One of the reasons that Romanticism, especially the Gothic, shows up in these early American texts before the full swing of the Romantic period, is due to the unifying fears of the initial settlers. The Pilgrims and Puritans are faced with woods filled with the unknown and non-Christians, which relates to the Gothic aspect of Romanticism of the “haunted” woods. The haunted woods for the Pilgrims represent an unknown world that may be physically uninhabitable to them that borders their Christian settlements.

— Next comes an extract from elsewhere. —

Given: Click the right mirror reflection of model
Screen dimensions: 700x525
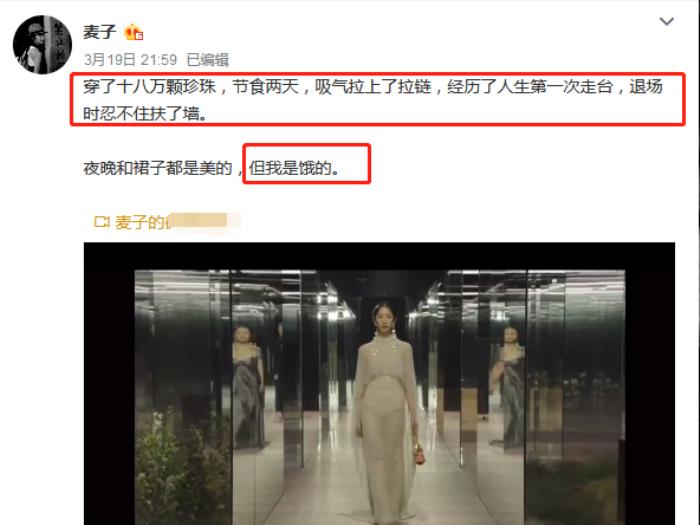Looking at the screenshot, I should pyautogui.click(x=507, y=384).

The Puritans live in the light of God, while the woods are inhibited by the “other” the wild, dark, and heathen Native Americans.

A branch of the Gothic, the Wilderness Gothic, takes the dark-evil connection and transfers that into the woods. In “Of Plymouth Plantation”, Bradford takes the wilderness and emphasis the danger in the unknown, “Besides, what could they see but a hideous and desolate wilderness, full of wild beasts and wild men and what multitudes there might be of them they knew not.” The Pilgrims used these devices, as Objective 6 states as models for telling a “Providential history” and telling one single American story.  The early American story was centered on Christian settlements, their resolve and struggles, all against the background that Bradford paints of “the whole country, full of woods and thickets, represented a wild and savage hue”. 

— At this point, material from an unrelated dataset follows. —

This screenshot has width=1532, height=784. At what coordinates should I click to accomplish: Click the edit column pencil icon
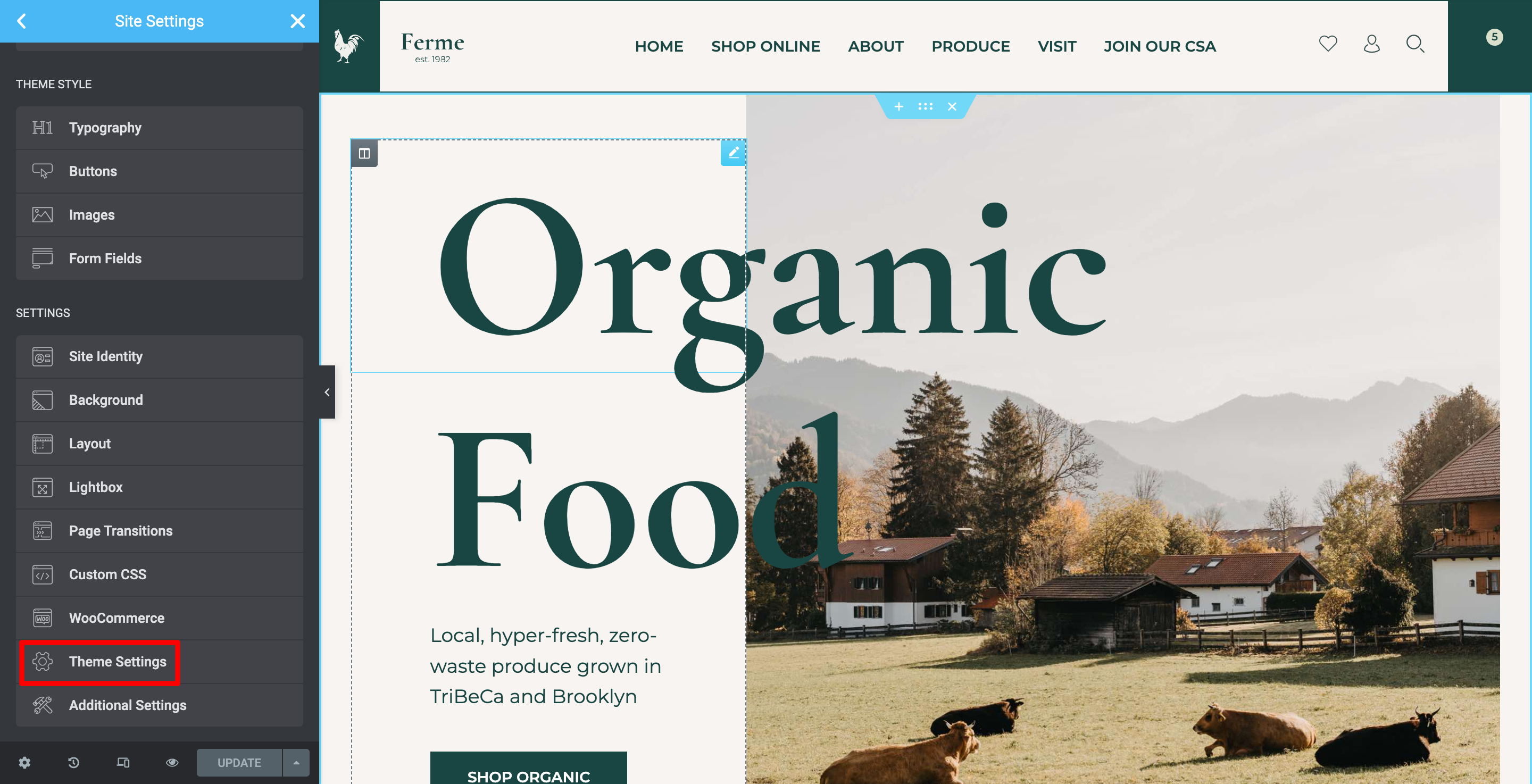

From the Pilgrims onto the Puritans, the Romantic themes including the Gothic undertones continue even as the fear has shifted from “heathen” and unknown woods to converting unreligious people within the community. Jonathan Edwards in “Sinners in the Hands of an Angry God” reaches out in his speech in “awakening unconverted persons in this congregation.” According to Edwards the people who are “out of Christ” are in a dark world, and calls to the Gothic to explain that “that world of misery, that lake of burning brimstone, is extended abroad under you. There is the dreadful pit of the glowing flames of the wrath of God; there is hell's wide gaping mouth open.” Jonathan Edwards also uses the wilderness gothic as Bradford did, by embodying violent and uncontrollable nature, “There are black clouds of God's wrath now hanging directly over your heads, full of the dreadful storm, and big with thunder.”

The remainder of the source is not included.